— Instructions to follow —
Locate the line that contains "Given: Select 언더 at odds 1.74" in the entries below. Retype it and all following lines through the final one, character for character.

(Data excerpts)
>>>

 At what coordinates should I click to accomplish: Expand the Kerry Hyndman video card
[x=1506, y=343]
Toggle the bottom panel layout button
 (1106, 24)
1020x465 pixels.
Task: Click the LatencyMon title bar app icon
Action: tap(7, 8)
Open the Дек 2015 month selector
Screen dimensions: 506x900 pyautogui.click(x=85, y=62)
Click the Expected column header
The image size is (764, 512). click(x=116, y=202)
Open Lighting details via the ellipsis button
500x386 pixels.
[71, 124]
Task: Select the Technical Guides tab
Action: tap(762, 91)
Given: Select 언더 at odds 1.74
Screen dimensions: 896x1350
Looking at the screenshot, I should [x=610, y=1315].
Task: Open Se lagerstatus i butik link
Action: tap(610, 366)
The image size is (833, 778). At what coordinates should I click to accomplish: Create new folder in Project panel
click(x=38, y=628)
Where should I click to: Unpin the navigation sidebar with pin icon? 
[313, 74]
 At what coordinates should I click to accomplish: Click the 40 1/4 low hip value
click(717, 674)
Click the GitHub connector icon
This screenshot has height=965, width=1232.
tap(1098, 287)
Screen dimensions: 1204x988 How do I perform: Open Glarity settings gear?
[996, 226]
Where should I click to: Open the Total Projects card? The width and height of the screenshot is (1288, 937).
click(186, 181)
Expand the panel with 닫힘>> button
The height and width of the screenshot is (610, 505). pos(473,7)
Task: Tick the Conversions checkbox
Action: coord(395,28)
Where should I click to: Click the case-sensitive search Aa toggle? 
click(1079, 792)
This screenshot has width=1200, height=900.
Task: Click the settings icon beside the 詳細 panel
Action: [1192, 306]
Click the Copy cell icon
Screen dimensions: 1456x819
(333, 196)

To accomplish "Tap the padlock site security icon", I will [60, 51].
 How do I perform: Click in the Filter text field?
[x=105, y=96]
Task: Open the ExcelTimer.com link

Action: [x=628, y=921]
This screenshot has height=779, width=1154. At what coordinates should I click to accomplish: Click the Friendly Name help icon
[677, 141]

<<<

— Exercise answer —
Given: Select 언더 at odds 1.74
Screen dimensions: 896x1350
Looking at the screenshot, I should [x=610, y=1315].
Task: Open Se lagerstatus i butik link
Action: tap(610, 366)
The image size is (833, 778). At what coordinates should I click to accomplish: Create new folder in Project panel
click(x=38, y=628)
Where should I click to: Unpin the navigation sidebar with pin icon? 
[313, 74]
 At what coordinates should I click to accomplish: Click the 40 1/4 low hip value
click(717, 674)
Click the GitHub connector icon
This screenshot has height=965, width=1232.
tap(1098, 287)
Screen dimensions: 1204x988 How do I perform: Open Glarity settings gear?
[996, 226]
Where should I click to: Open the Total Projects card? The width and height of the screenshot is (1288, 937).
click(186, 181)
Expand the panel with 닫힘>> button
The height and width of the screenshot is (610, 505). pos(473,7)
Task: Tick the Conversions checkbox
Action: coord(395,28)
Where should I click to: Click the case-sensitive search Aa toggle? 
click(1079, 792)
This screenshot has width=1200, height=900.
Task: Click the settings icon beside the 詳細 panel
Action: [1192, 306]
Click the Copy cell icon
Screen dimensions: 1456x819
(333, 196)

To accomplish "Tap the padlock site security icon", I will [60, 51].
 How do I perform: Click in the Filter text field?
[x=105, y=96]
Task: Open the ExcelTimer.com link

Action: [x=628, y=921]
This screenshot has height=779, width=1154. At what coordinates should I click to accomplish: Click the Friendly Name help icon
[677, 141]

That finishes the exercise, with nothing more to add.